After studying film at Harvard, Alexander Olch made a short drama called No Vladimir, which he sold to the American movie channels IFC and Bravo in 2000. ‘Traditionally, a director gives a present to the crew so instead of a t-shirt or a hat, I designed a necktie. I didn’t know anything about neckties, but I thought it would be interesting, and it took about a year to make it,’ says Olch, who went to dinner with some financier and lawyers friends, who saw the tie and asked to buy it. ‘I started selling ties to friends through my website, and as that business grew it helped finance the making of my next film, The Windmill Movie, over the next seven years.’
After wrapping that film – which premiered at the New York Film Festival and was acquired by HBO and the Museum of Modern Art – Olch’s eponymous fashion company had grown to the point where his ties, men’s and women’s clothing, and objects were selling around the world, including at Bergdorf Goodman, Nordstrom, Barneys New York, and three brick and mortar stores of his own design.
‘My love of making things – whether it’s films, fashion objects, or stores – found a happy home at Metrograph,’ says Olch, referring to the six-years-in-the-making movie theatre he is opening inside a former food storage warehouse on the Lower East Side this week. Out of this masonry brick square Olch carved a 175-seat theater with a balcony (with a secondary 50-seat theater meant for industry screenings for other directors) that are fitted with contrasting industrial/classical elements like the exposed brick walls against three-ply velvet chairs inspired by those in the Palais Garnier opera house in Paris, with wood beams (sourced from the old Domino Sugar factory in Brooklyn) that were hand-milled into the chairs.
‘I grew up going to movies in a group of theatres like Kings Plaza or the Ziegfeld, which are now all gone, but when you entered those places you could tell something special was happening in those rooms because of the design and decor, so what we’re trying to achieve is something that evokes a piece of the glamour I felt when I was little and yet to not do it in a clichéd way – so something glamorous but chill.’
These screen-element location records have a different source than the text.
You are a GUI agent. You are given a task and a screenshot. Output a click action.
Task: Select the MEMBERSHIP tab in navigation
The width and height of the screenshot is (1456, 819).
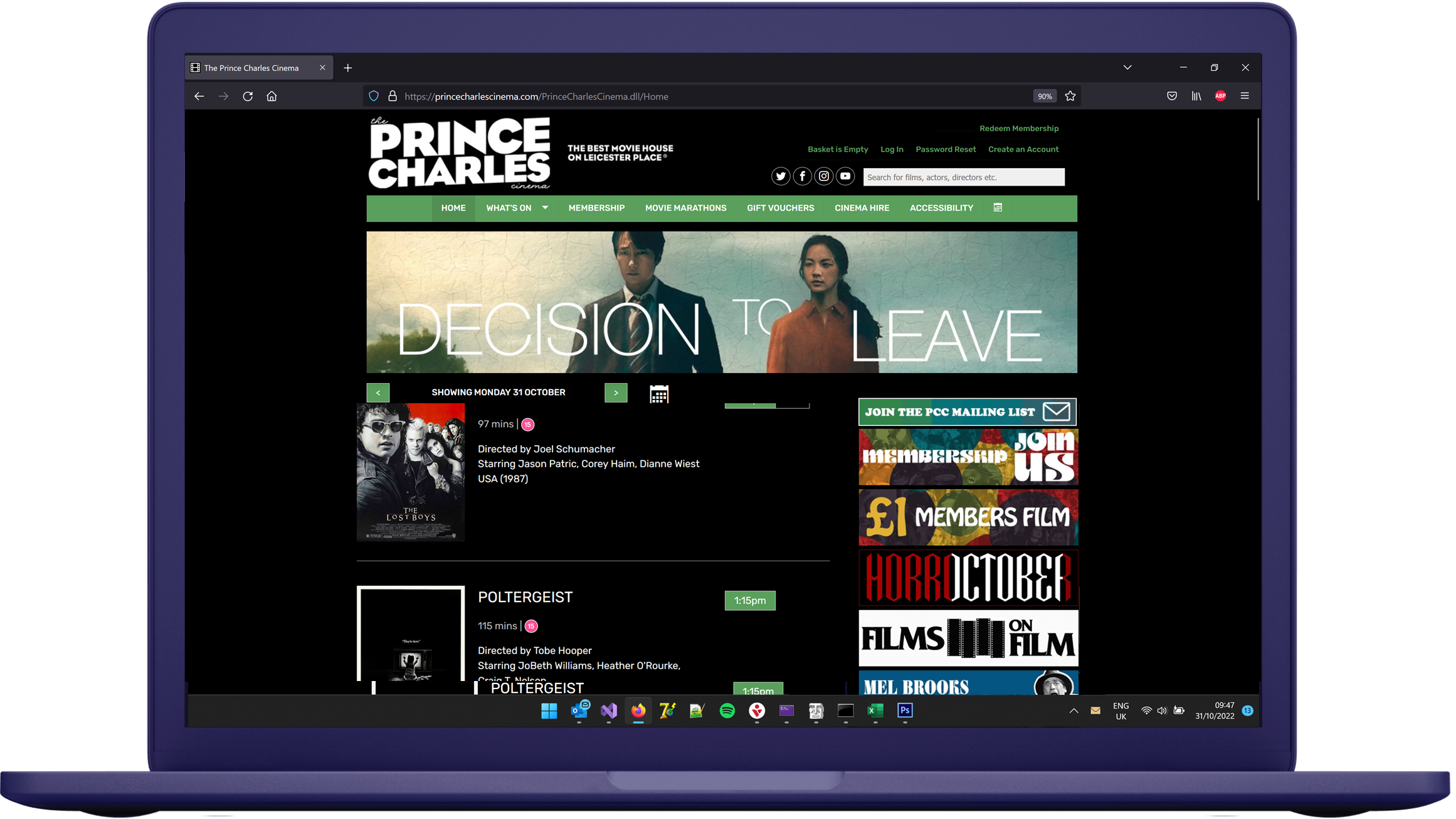(596, 207)
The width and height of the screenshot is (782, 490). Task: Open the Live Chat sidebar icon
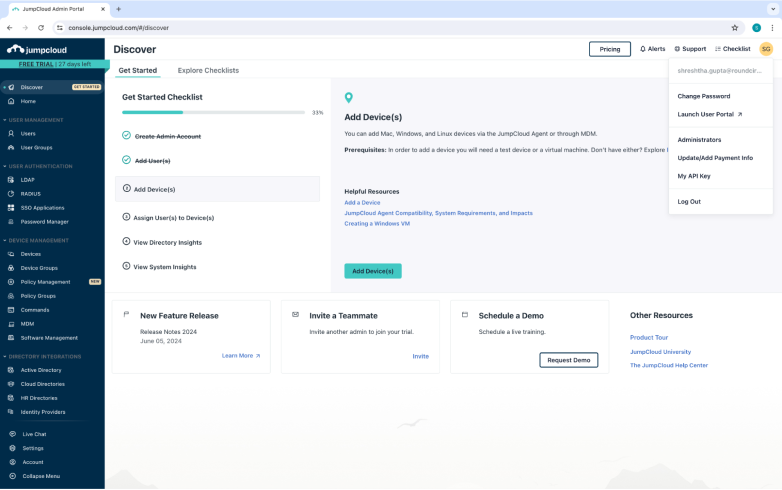[11, 434]
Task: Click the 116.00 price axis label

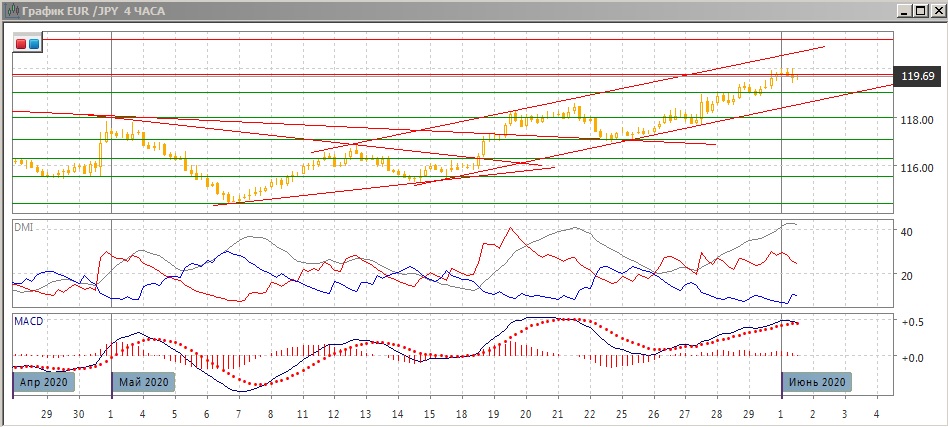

Olch cast a set of concrete stones in various colours (lapis blue, jasper red, cream shell) into the floor to create a terrazzo effect in the second-level lounge (raised to create a balcony), cinema-focused bookstore curated by rare bookseller Arthur Fournier, and Commissary, a Henry Rich-operated restaurant. The space can be accessed by one of two brass-topped iron staircases, which wrap around the walnut and brass lobby bar.
‘Like a hotel or train station restaurant, it needs to operate from breakfast to 2am, so it needs to evolve from day to night. There’s a lot of windows, a wonderful skylight, and I’ve designed brass light fixtures that sit in the webbing of the original I-beams, with double-sided Chesterfield sofas that have a shared back in the lounge and that spills over into the bookstore with floating white shelves and a brass periodicals rack.’
As for the films, Metrograph will use museum quality 35mm projection to screen first-run art films (like Van Neistat’s A Space Program, about the titular Park Avenue Armory installation by Tom Sachs, or Randall Wright's Hockney) and repertory showcases for art and cinema classics (including Warhol’s Chelsea Girls, The Naked and the Dead, Library of Congress reprints of Frederick Wiseman's High School and Titicut Follies, and Jean Eustache’s masterpiece The Mother and the Whore).
‘We said to ourselves, ‘You only get to open a new cinema in New York once,’ says new programming and artistic director Jacob Perlin (who was formerly programmer-at-large at the Film Society of Lincoln Center, founded distribution company The Film Desk and remains executive director of Cinema Conservancy). ‘The goal is not to just have people leave and say "That was good", but to say, "That was amazing!"’
Joining Perlin as head of programming is Aliza Ma (who previously worked at the Museum of the Moving Image, the Toronto Film Festival and Sundance, among others). ‘We didn't overthink our choices – it’s not about declaring a new canon of film history, but bringing forth hidden eccentricities from around the world, and sharing the love for films that we care about very deeply,’ says Ma. This translates as revival runs on 35mm, week-long runs for undistributed independent films, and filmmaker-presented double features (from the likes of Noah Baumbach). ‘We went through great lengths to find the best copies in their original formats, often importing rare prints from around the world,’ she adds.
In addition to the celluloid, the bookstore will be printing its own Metrograph Editions (reprints, translations, artist books by filmmakers and vintage movie posters), and the walls will be curated by artists and directors.
‘It’s a building designed by a filmmaker and it’s designed to function like an old movie studio, which had barber shops [and] grocery stores, so you could stay within that space,’ says Olch. ‘We have our own candy store, restaurant, cinema; it’s a place where you can really be enveloped in the whole experience, and part of what creates that atmosphere is that filmmakers will be working there.’